During the early 1980's Fairfax merged over 1,000 parcels because they did not meet development and zoning standards. The Dyett & Bhatia proposal lists a number of vacant parcels to be developed. There is an Assessor's Parcel Book in the Town Safe with all of the merged parcels marked. Fairfax recorded the merged parcels at the Marin County Recorder's Office. Someone must review the Dyett & Bhatia listed vacant parcels to determine if any of them have been merged.
10 Olema, parcel 001-104-12 is zoned CL Limited Commercial, it has the same zoning constraints as School Street Plaza. It backs onto Fairfax Creek with a required creek setback of at least 20 feet from the top of the bank. The whole property flooded in 1982. One of Fairfax's oldest historical Victorian homes sits on the property. Dyett & Bhatia designated it for 31 units.

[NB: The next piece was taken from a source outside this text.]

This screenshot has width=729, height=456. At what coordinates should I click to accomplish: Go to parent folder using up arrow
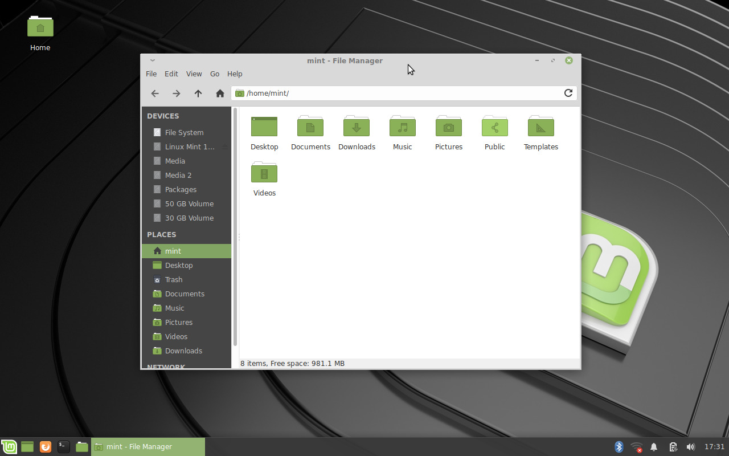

Dyett & Bhatia designates the Jehovah Witnesses Church property on SF Drake Blvd for 29 units.
Two parcels at the east end of SF Drake, the historic "Old Timer Club", now a beer pub, and the oldest home in Fairfax next door adjacent to the Town Limits of San Anselmo. Dyett & Bhatia has designated them for at least 6 units with no way to preserve the existing historic structures.
Dyett & Bhatia's Redevelopment proposals will turn the SF Drake Boulevard corridor from small commercial shops into a highrise zone.
Page 3-15, 2nd paragraph states Fairfax will undertake a focused geologic study to identify a range of measures that developers could incorporate to save costs. What Dyett & Bhatia do not know is that Fairfax has always suffered from landslides, homes sliding down the hillsides. Then, because of slides in the late sixties and early seventies and Fairfax's propensity of high hazards for landslides, The State of California, Division of Mines & Geology, moved State geologist Ted Smith to Fairfax for one year for the purpose of mapping every known landslide in Fairfax.
The State rented Mr. Smith a house in Fairfax and he walked every street and road checking for both active and inactive landslide formations. He mapped the whole Town and each landslide area was marked with a number. A 4 being the most susceptible for a landslide.
In 1973, we hired Wallace McGarg Roberts & Todd (WMRT) to prepare Fairfax's 1974 Open Space Element. WMR&T was given a copy of State geologist Ted Smith's field notes to map Fairfax's known landslides. That General Plan Open Space Map was in the Town Safe when I left the Town Council in 2005. Now Dyett & Bhatia wants Fairfax to spend hundreds of thousands of dollars to remap all of the known landslides.
Fairfax is in the worst shape for disasters, fires and floods, than any other of Marin's towns/cities. Most of Fairfax is in the Wildland Urban Interface Zone (WUI) and what is not in the WUI Zone, is in the Flood Zone. In 1982, we had 18 inches of rainwater flowing through downtown Fairfax businesses. The Sunnyside Detention Basin constructed by the Ross Valley Flood Zone 9 will reduce downtown Fairfax Fairfax flooding by 4 inches so instead of 18 inches of flood water flowing through downtown businesses, only 14 inches of flood water will flow through them.
I was here in Fairfax in 1944 when Marin County prepared to evacuate the entire Town of Fairfax because of the wildland fire that came over Mount Tam burning north. The wind shifted to the northwest and Fairfax was spared. My father and I drove out to the Taylor Campgrounds (before it became Samuel Taylor State Park) and the fire burned itself out when it hit Lagunitas Creek.
Fairfax has one way in and one way out. A vehicle accident on SF Drake in Fairfax turns the Upper Ross Valley into gridlock for hours. Fairfax must have a real Evacuation Plan to get 7,500 people out of here. The mapping we have today is useless in a major conflagration. Fairfax will end up being another "Paradise" if this Redevelopment Plan proposed by Dyett & Bhatia is approved as written.
This is why a PEIR is insufficient and a full EIR is necessary.